Older men with depression at greater risk for hospital admissions
Male seniors with depressive symptoms were at a twofold risk for hospital admissions, according to new study results published in the Canadian Medical Association Journal.
“Older people are the most frequent users of health services, and the progressive aging of the world’s population may lead to a saturation of available services,” the researchers wrote. “Therefore, we must find ways to reduce preventable admissions to hospital and uncover the factors associated with potentially preventable use of health services.”
A. Matthew Prina, MPhil, of the University of Cambridge, and colleagues obtained data on 5,411 men aged 69 years or older from Perth, Australia, who were enrolled in the Health in Men Study. The men were assessed at baseline using the Geriatric Depression Scale, and followed for 2 years.
Results indicated that 44.8% of men with depressive symptoms had at least one emergency hospital admission vs. 22.9% of men without depression (P<.001). Further analyses showed that depressive symptoms significantly predicted hospital admission (HR=1.67; 95% CI, 1.38-2.01), the number of admissions (incidence rate ratio [IRR]=1.22; 95% CI, 1.07-1.39) and total length of hospital stay (IRR=1.65; 95% CI, 1.36-2.01).
According to Prina and colleagues, many reasons may explain the higher risk for hospital admissions among older men with depression, including that patients with mood disorders are known to have poor treatment adherence, resulting in patients presenting at more acute or severe stages of their illnesses. Depression may also impede patients’ ability to communicate with their doctor, which may delay diagnoses and treatment.

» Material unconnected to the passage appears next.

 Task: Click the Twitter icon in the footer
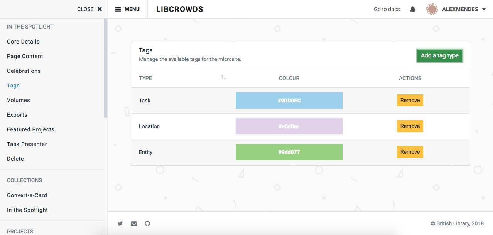(120, 223)
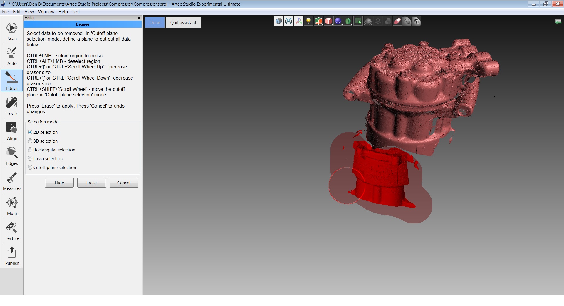Open the Align tool in sidebar

tap(12, 131)
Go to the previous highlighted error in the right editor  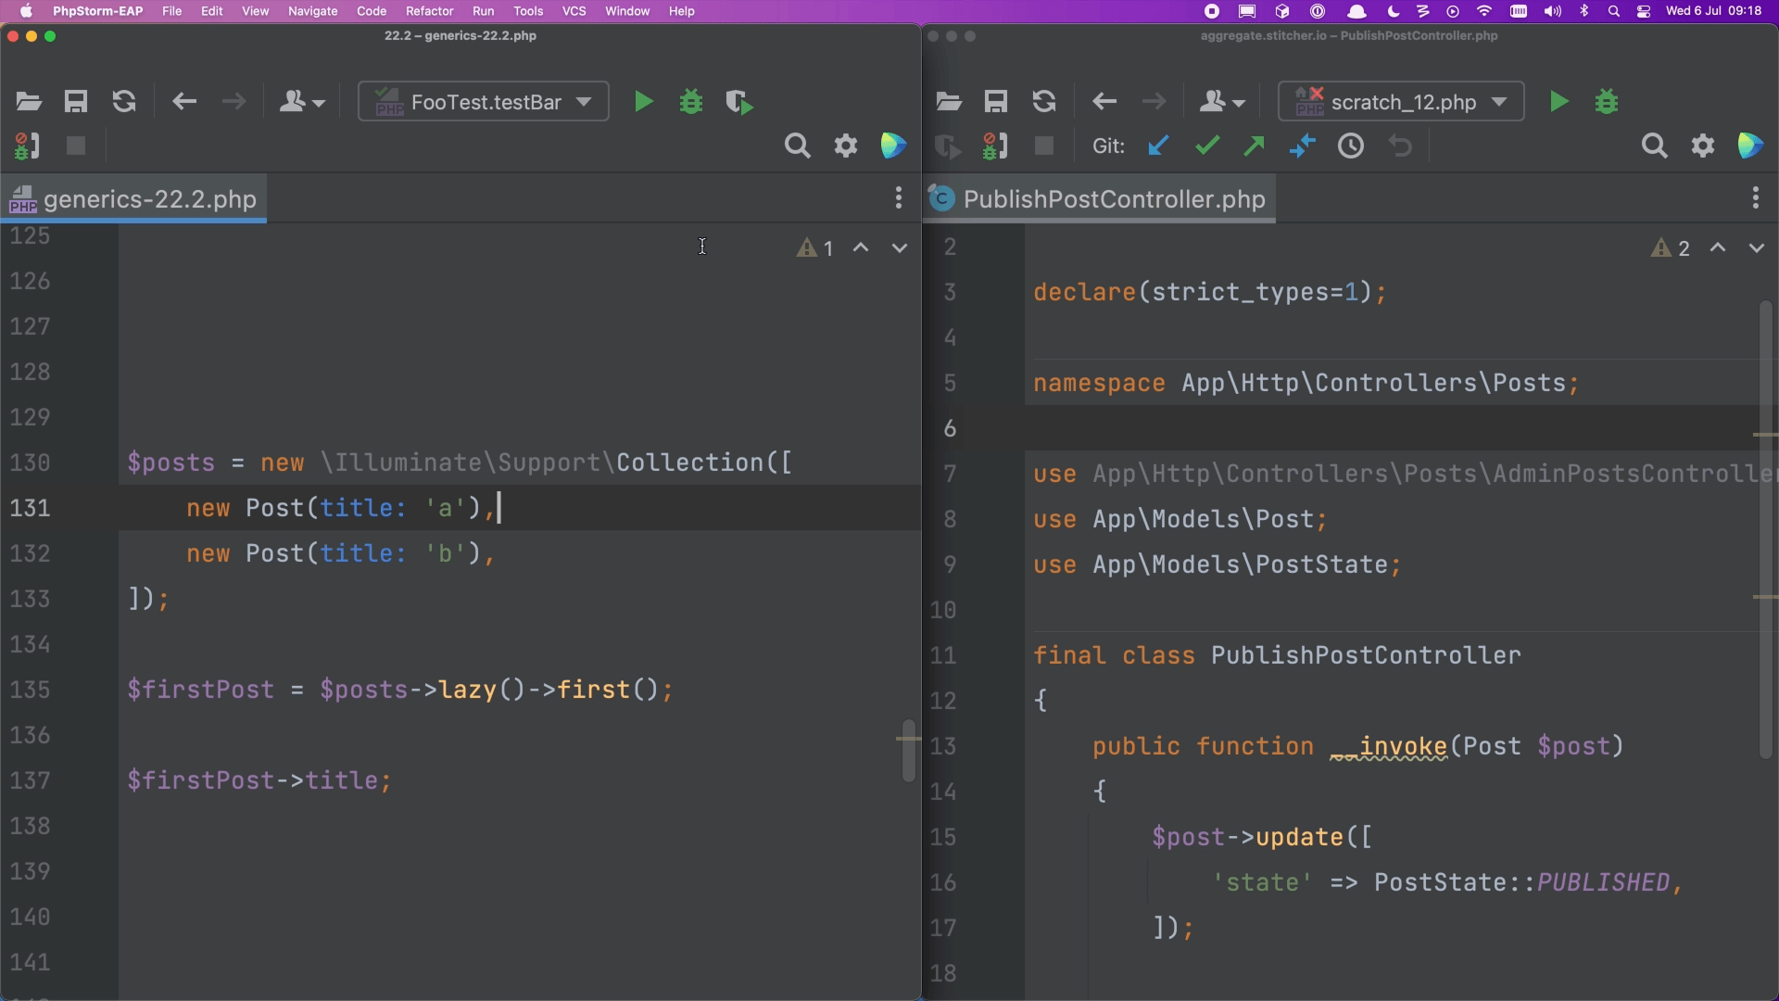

The researchers said larger studies may be able to examine the link between depression and hospital admission rates.
“It is not clear whether reducing depressive symptoms would result in fewer hospital admissions, and further research is required to clarify this issue,” they wrote.
Disclosure: Study researcher Graeme J. Hankey, MD, has received funds from Boehringer Ingelheim for work on a Pradaxa advisory board and from Bayer for lectures. The other researchers report no relevant financial disclosures.